… 13 Reasons Why I’m The Coolest Kid on the Crescent
Ever lived on residence at university? Maybe you lived in a shared residence while at (American) College? Boarding school perhaps? Well then,here’s a handy checklist to tell whether you were the coolest kid on the crescent.
1. The select group of people I know only make out with other people in the select group of people I know.
2. It’s the funniest thing in the world when I take photos of individuals from the select group of people I know making out with each other.
3. When individuals from the select group of people I know are making out with each other, I find it hilarious to go “Woooooooooooooo!” and cheer like I’m at a bogan country football match.
4. I am currently (and always) drunk.
5. I’m really proud of the fact that I am making out with someone from the select group of people I know, even though I do this on a regular basis and am basically working my way through said group.
6. By breakfast the next morning, the select group of people I know know that I had sex the previous night with someone from the select group of people that I know.
7. Oh.

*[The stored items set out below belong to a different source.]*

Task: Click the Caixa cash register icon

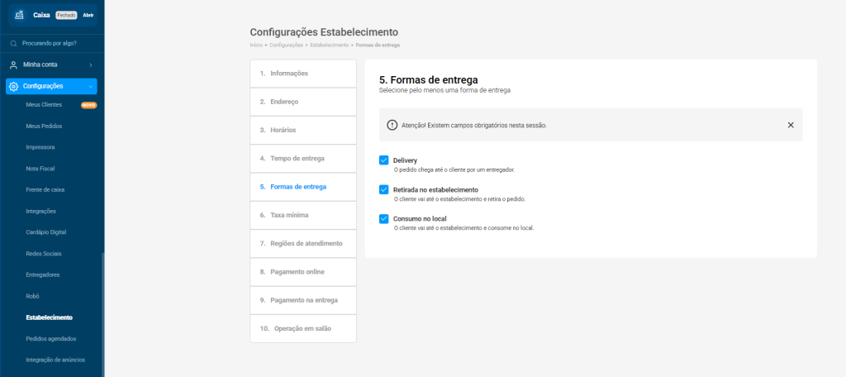Action: point(20,15)
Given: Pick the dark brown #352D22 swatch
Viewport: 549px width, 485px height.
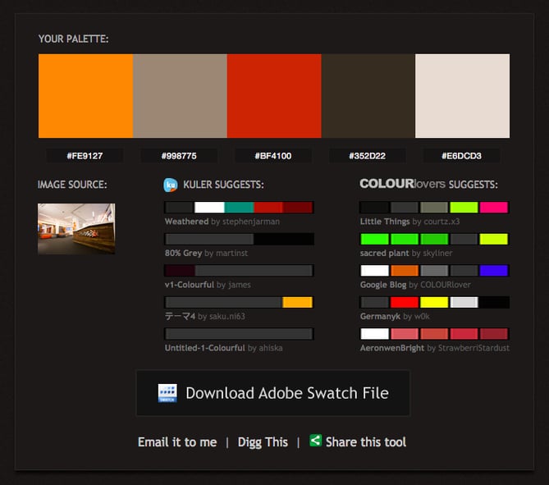Looking at the screenshot, I should pyautogui.click(x=368, y=96).
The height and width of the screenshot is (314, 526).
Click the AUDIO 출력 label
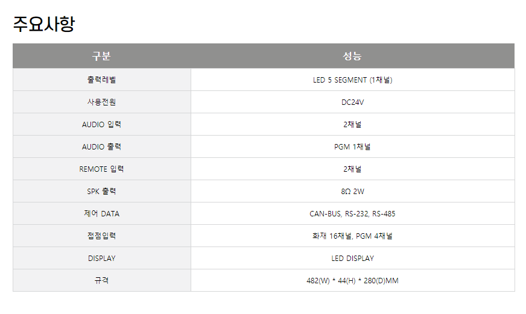tap(102, 147)
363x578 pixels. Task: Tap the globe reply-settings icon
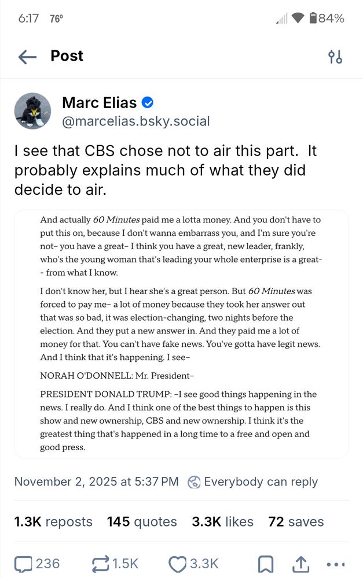[194, 482]
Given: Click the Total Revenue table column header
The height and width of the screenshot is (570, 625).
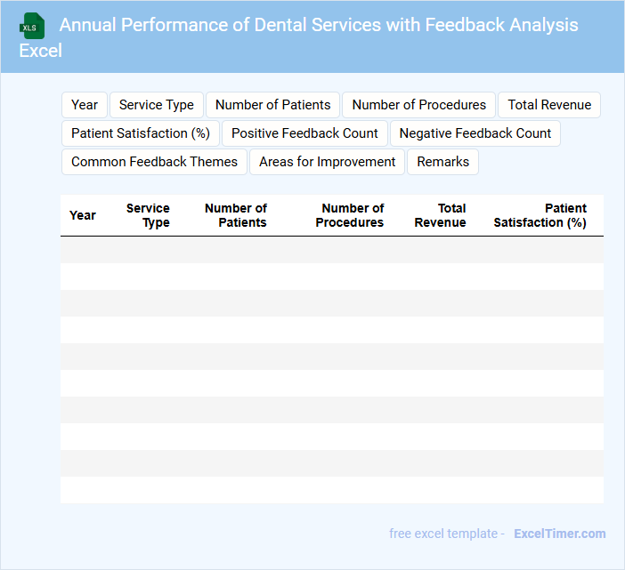Looking at the screenshot, I should tap(441, 215).
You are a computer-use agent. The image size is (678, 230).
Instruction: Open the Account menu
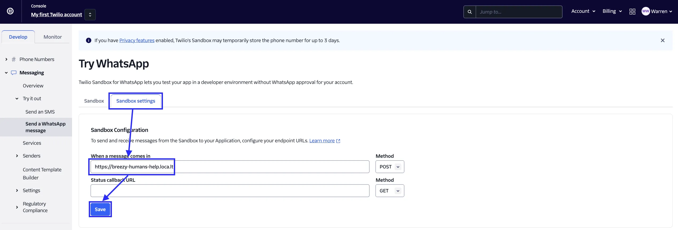(x=583, y=11)
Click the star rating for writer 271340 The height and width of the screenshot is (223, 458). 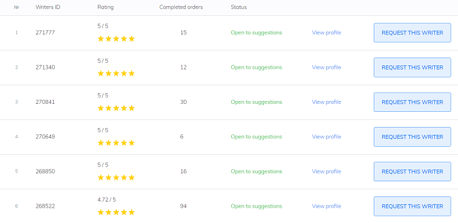(116, 73)
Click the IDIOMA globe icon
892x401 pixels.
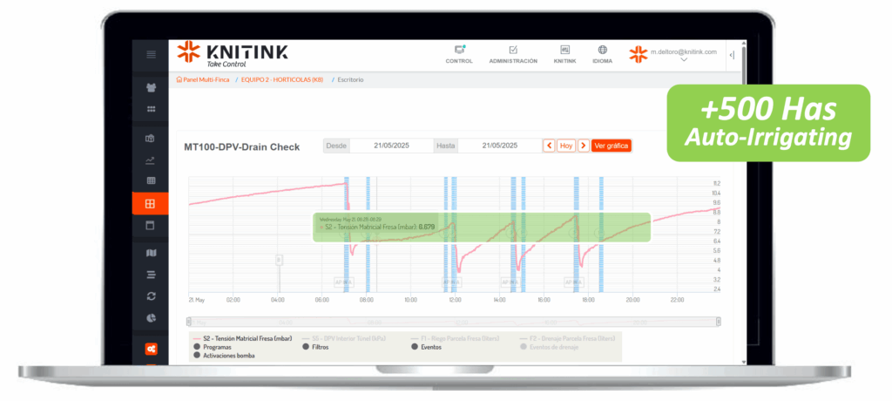pos(602,51)

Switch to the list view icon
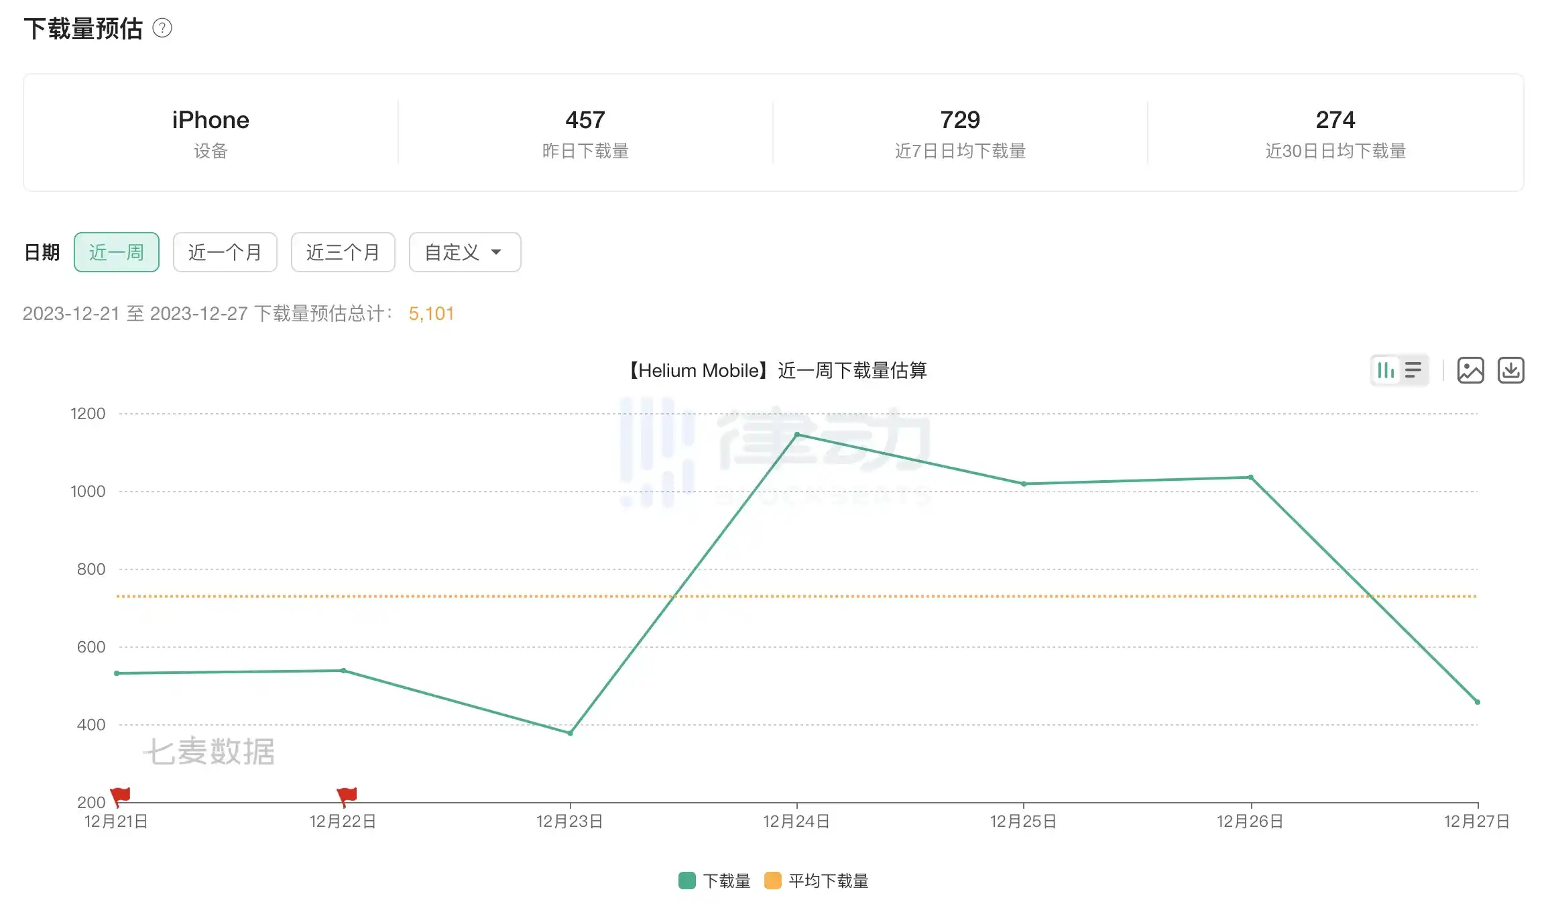(x=1413, y=370)
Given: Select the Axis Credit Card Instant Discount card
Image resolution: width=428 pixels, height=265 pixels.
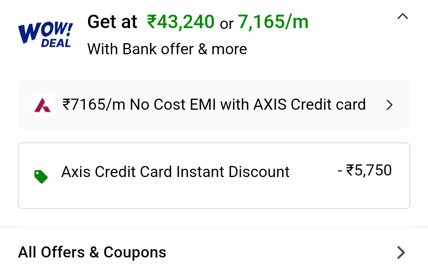Looking at the screenshot, I should 214,175.
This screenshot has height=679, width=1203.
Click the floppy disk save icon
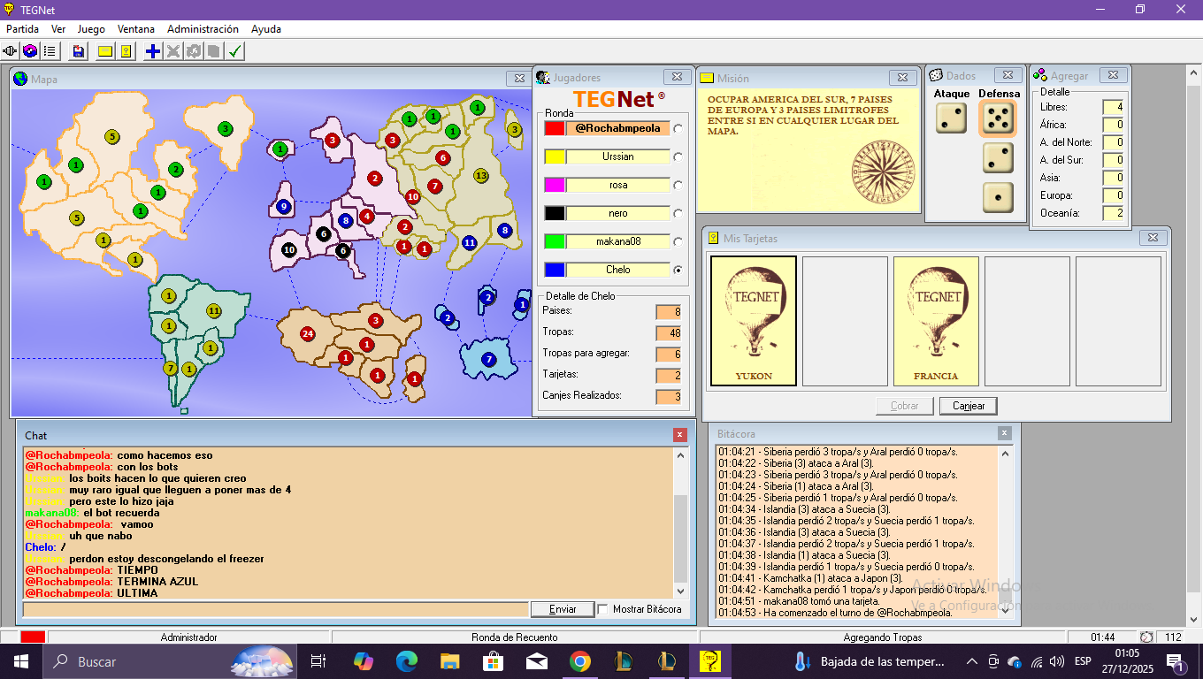[x=79, y=51]
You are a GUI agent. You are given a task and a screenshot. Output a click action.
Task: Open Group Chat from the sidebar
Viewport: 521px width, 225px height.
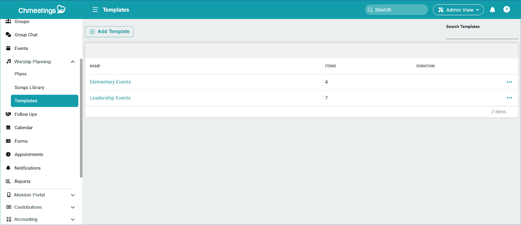[26, 35]
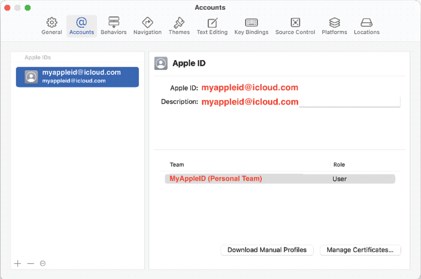Select the Accounts @ icon

click(x=81, y=22)
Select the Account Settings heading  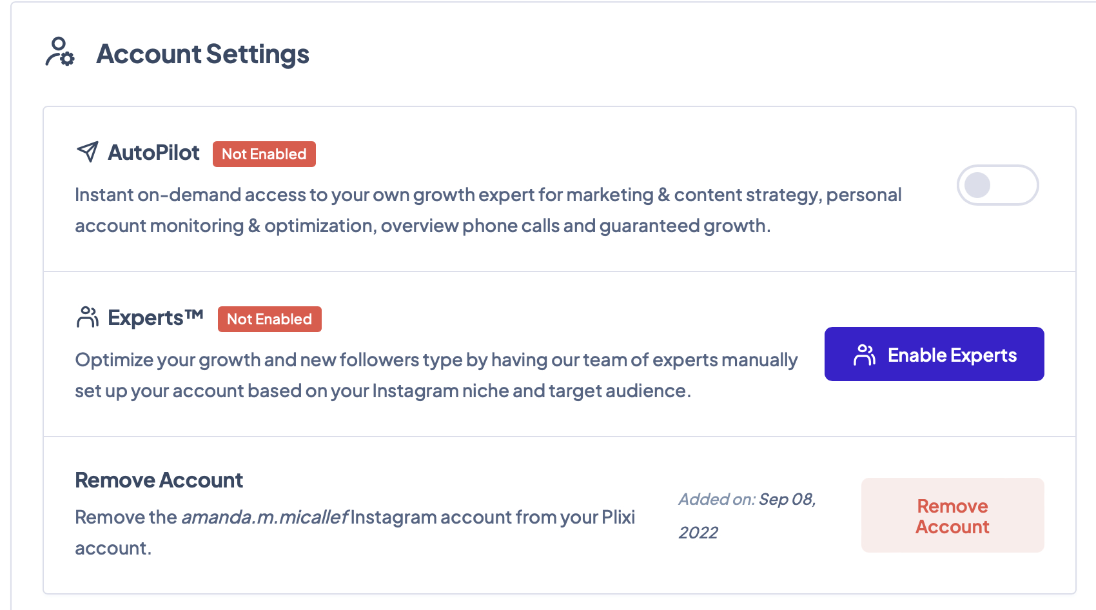[x=202, y=54]
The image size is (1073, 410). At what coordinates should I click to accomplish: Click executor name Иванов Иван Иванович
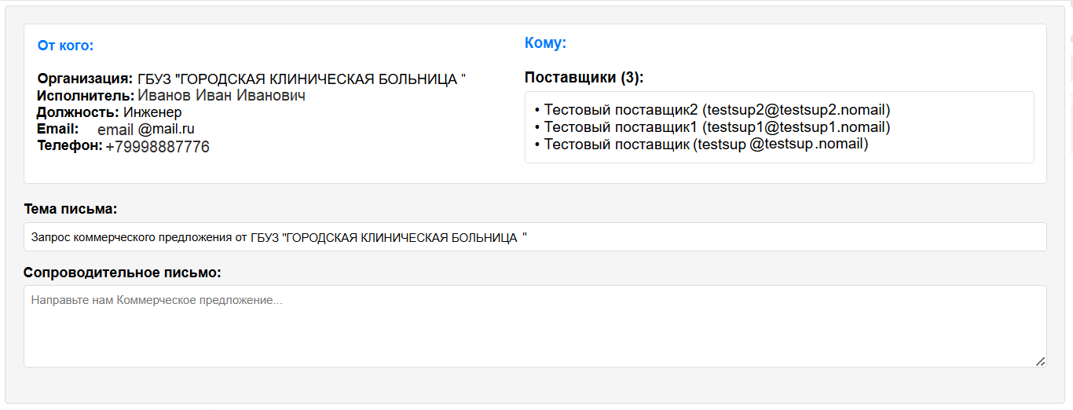222,96
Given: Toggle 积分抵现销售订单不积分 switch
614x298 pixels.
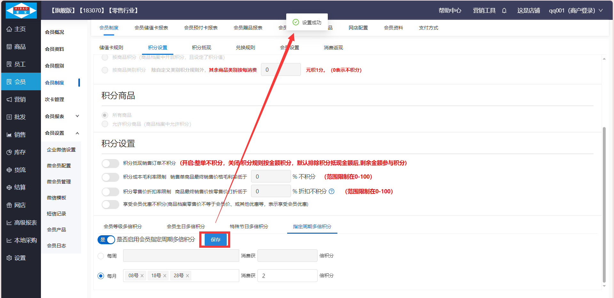Looking at the screenshot, I should [x=110, y=163].
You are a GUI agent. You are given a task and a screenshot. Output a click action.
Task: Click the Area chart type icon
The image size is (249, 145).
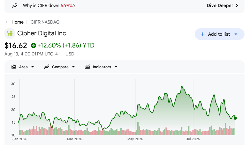[14, 67]
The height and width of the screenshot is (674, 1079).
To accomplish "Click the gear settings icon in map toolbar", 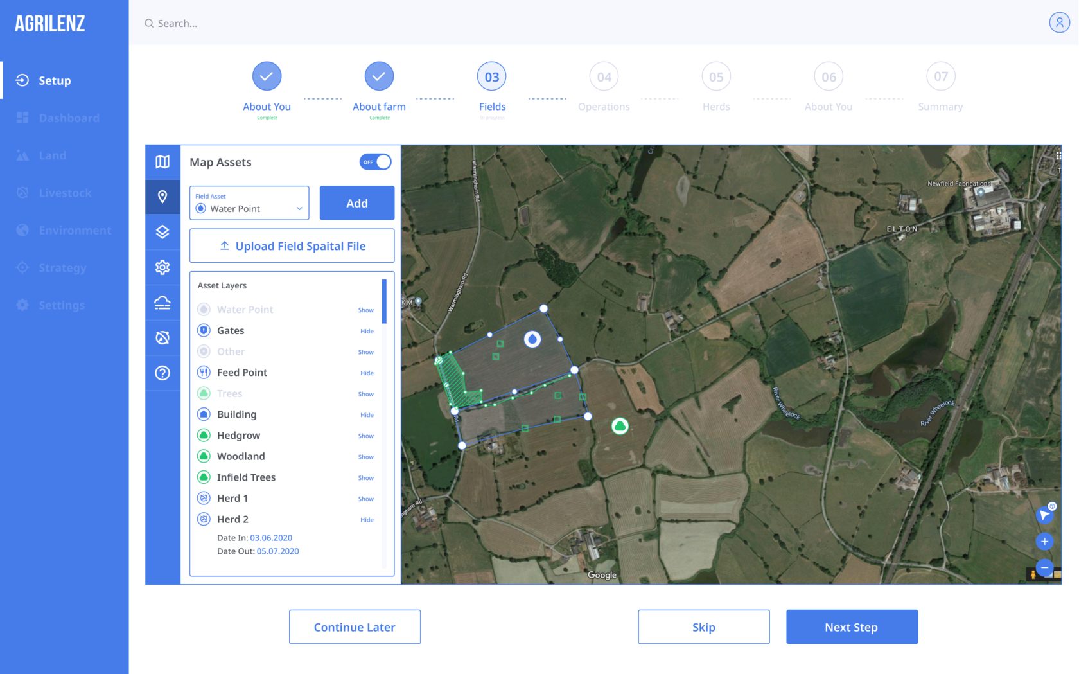I will coord(162,267).
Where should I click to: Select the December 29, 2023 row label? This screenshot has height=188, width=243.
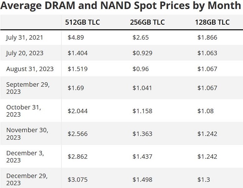coord(27,179)
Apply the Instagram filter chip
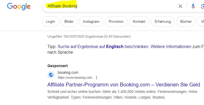Image resolution: width=204 pixels, height=105 pixels. (91, 21)
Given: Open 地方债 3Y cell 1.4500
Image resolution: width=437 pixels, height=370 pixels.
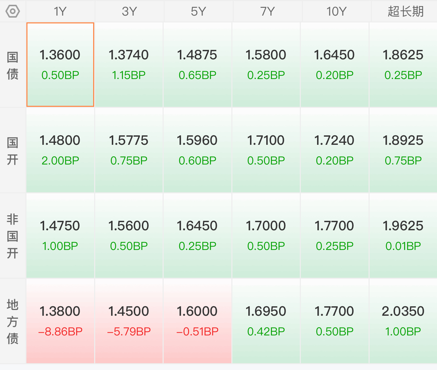Looking at the screenshot, I should click(129, 321).
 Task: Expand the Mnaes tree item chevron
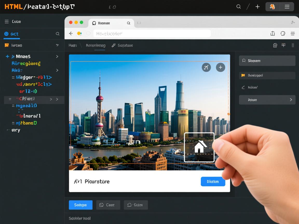[57, 57]
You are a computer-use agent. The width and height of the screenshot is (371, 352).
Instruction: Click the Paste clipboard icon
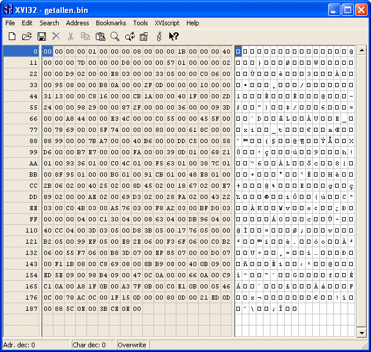tap(100, 36)
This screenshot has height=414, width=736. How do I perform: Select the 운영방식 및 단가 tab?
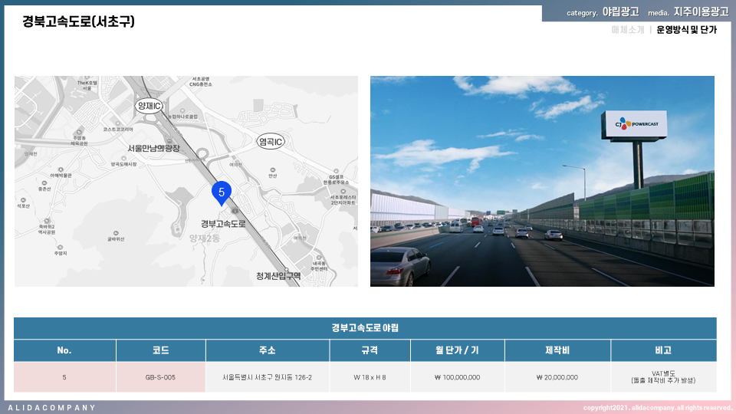coord(686,30)
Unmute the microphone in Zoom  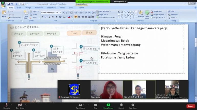click(x=6, y=105)
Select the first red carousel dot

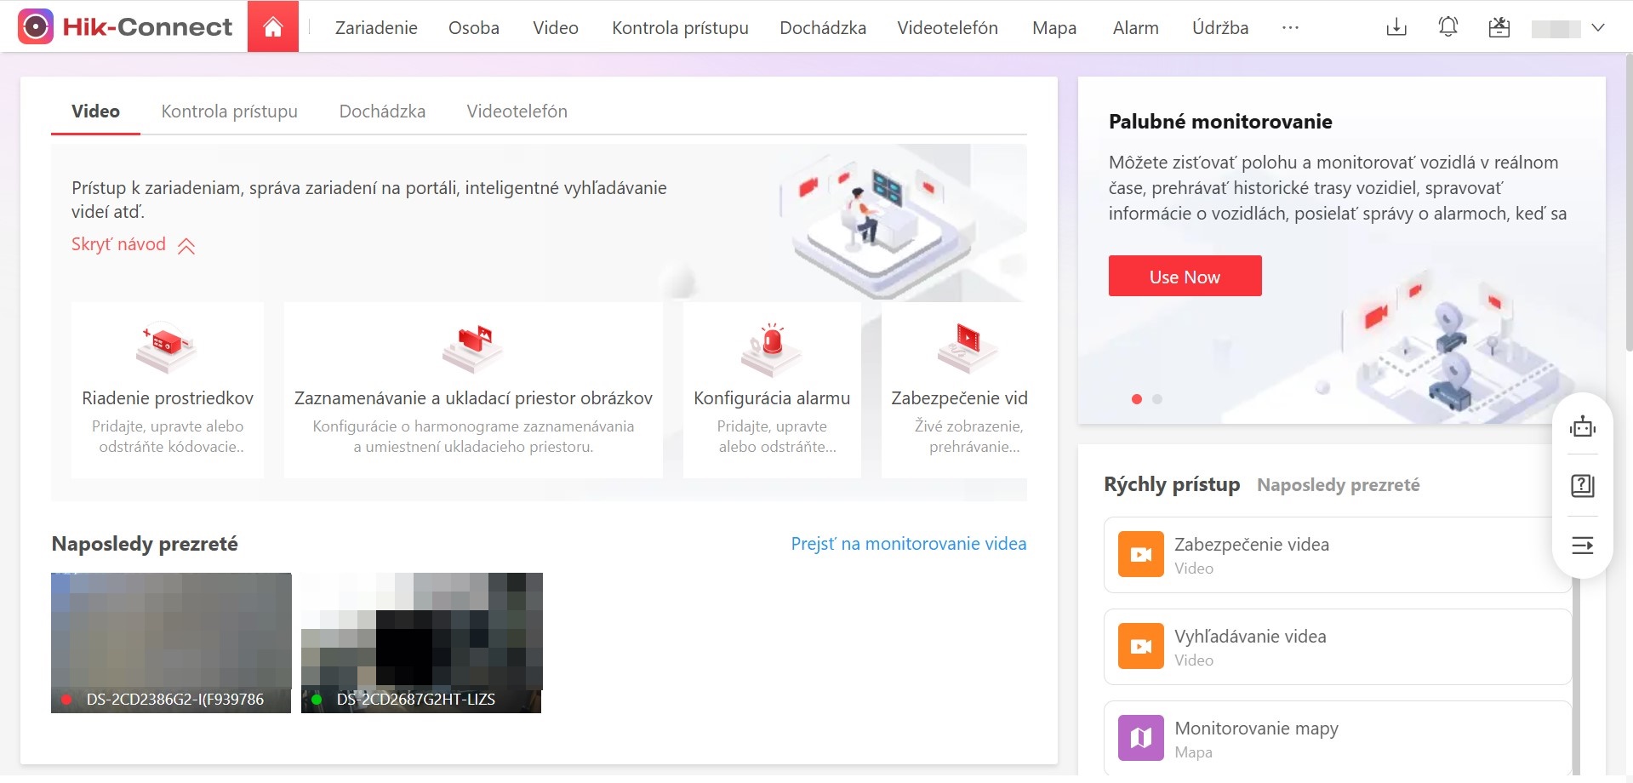pyautogui.click(x=1137, y=399)
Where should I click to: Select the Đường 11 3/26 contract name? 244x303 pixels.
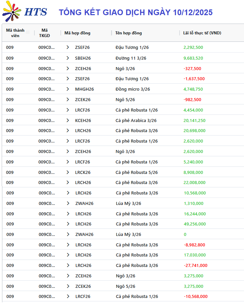[131, 58]
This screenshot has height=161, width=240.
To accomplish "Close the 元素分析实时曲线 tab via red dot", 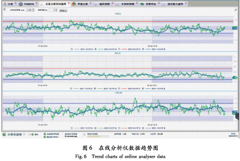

Em. Gee. One of those people from the select group of people I know that I really like is making out with someone from the select group of people I know.
8. I’m going to go and bitch about this fact to a select group of the select group of people I know like I’m an idiodic school girl and this is literally the end of the world, despite the fact I left high school at least a year ago.
9. I immediately went for the gossip session option because I couldn’t think of any alternative, even though an open and honest dialogue with the individuals in question would’ve been a much better option and would’ve resulted in far less people being hurt.
10. I’m not really sure what the word “dialogue” means or involves.
11. This gossip session resolves literally nothing, even though it took three hours, and I’m basically going to go agains the advice that my friends offered, not because it is complete bulldust, but because I was always going to trust my own instincts in the matter anyway.
12. Penis (lol).
13. I only know a stupidly small selection of people.